EXERCISE BRIEF:
The listing below begins with the first line you should copy; stop after the line containing "You are a GUI", and drop every picture.

INPUT RECORDS Start Marker

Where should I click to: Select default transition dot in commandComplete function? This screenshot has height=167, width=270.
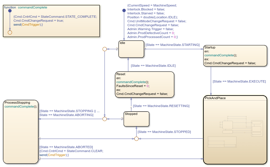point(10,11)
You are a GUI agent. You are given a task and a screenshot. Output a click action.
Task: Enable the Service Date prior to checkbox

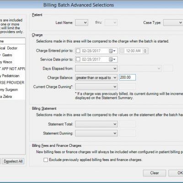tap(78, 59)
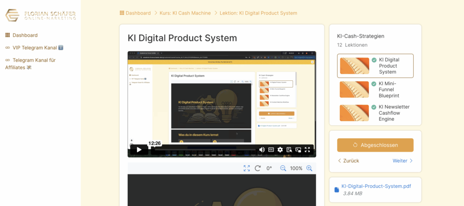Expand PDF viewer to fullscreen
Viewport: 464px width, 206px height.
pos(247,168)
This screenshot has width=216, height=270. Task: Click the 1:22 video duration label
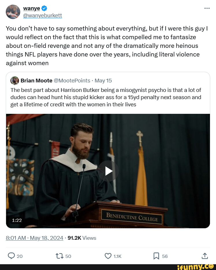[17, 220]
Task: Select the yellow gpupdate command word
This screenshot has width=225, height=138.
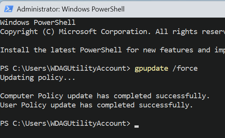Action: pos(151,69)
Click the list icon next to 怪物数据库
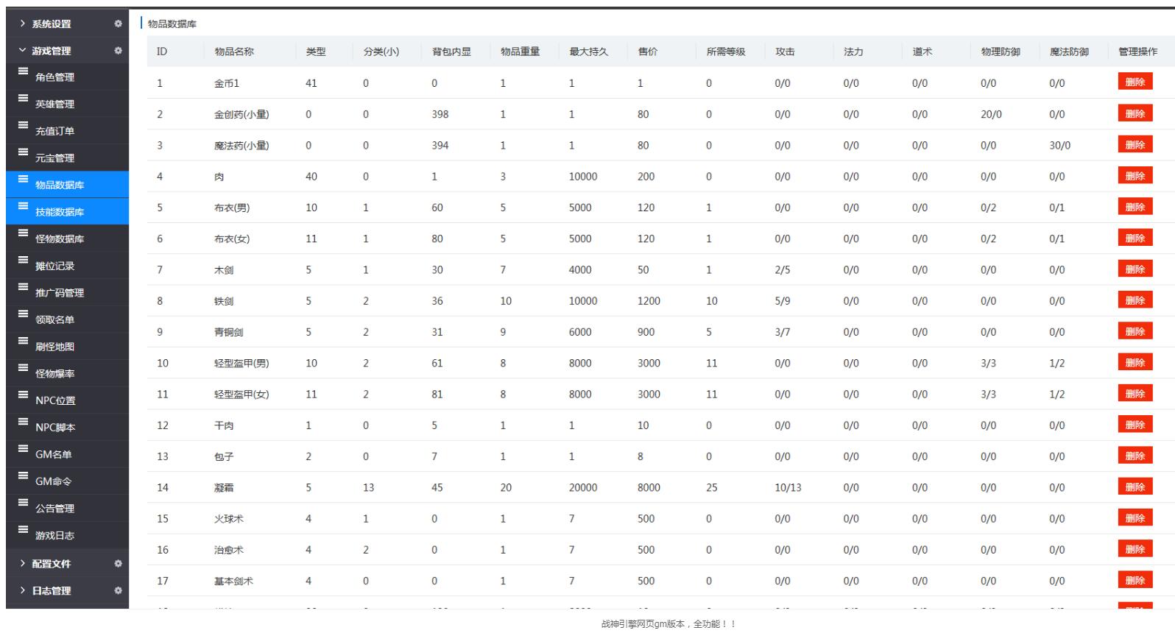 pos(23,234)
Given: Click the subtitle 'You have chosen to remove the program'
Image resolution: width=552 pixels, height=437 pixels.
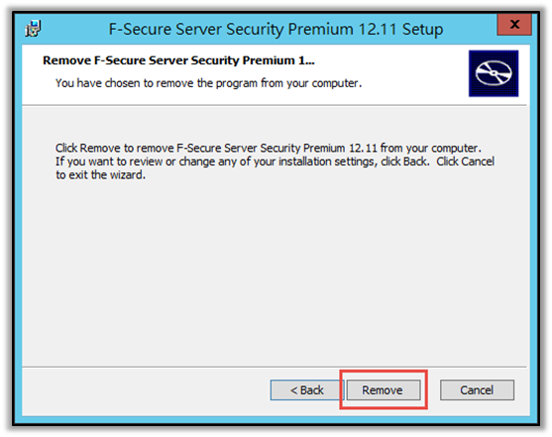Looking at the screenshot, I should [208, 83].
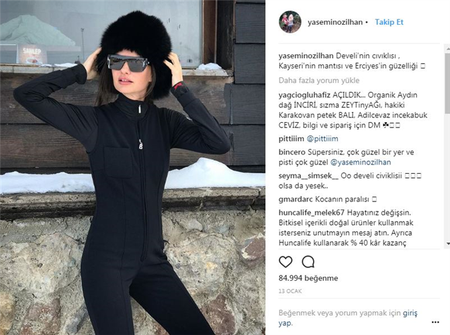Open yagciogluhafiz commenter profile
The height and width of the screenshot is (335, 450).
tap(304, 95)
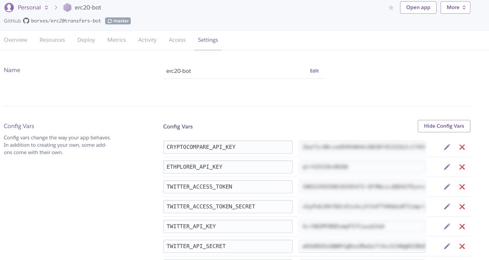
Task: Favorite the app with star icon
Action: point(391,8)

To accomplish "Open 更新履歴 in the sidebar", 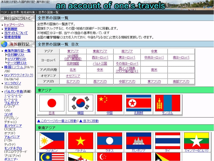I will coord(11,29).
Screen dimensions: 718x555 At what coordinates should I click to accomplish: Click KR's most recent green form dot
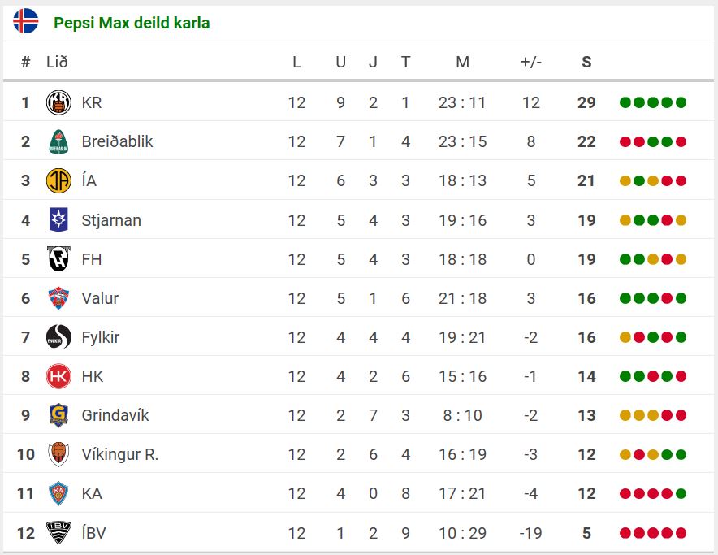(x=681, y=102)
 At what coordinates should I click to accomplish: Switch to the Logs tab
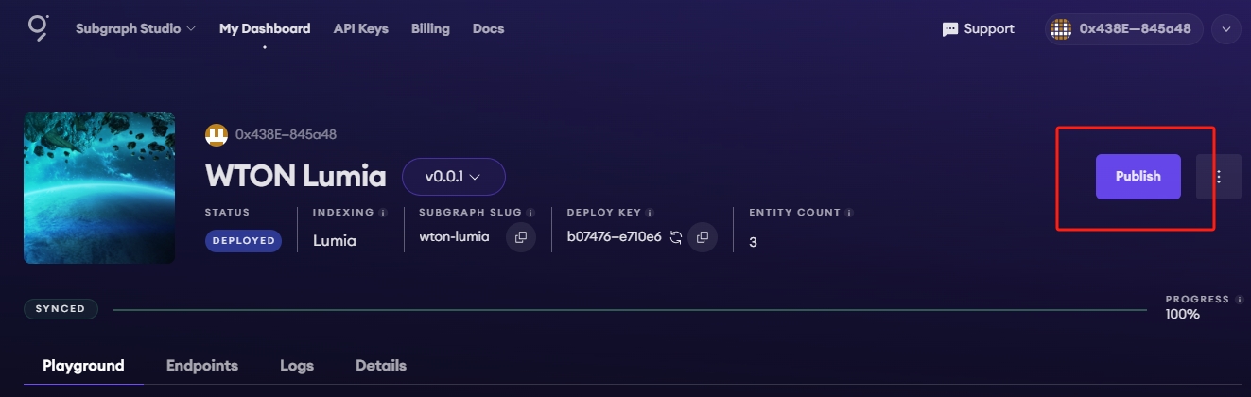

INPUT RECORDS End Marker

SOLVED EXERCISE:
Where should I click to: Select default transition dot in commandComplete function? This screenshot has height=167, width=270.
point(10,11)
You are a GUI agent. You are given a task and a screenshot. Output a click action.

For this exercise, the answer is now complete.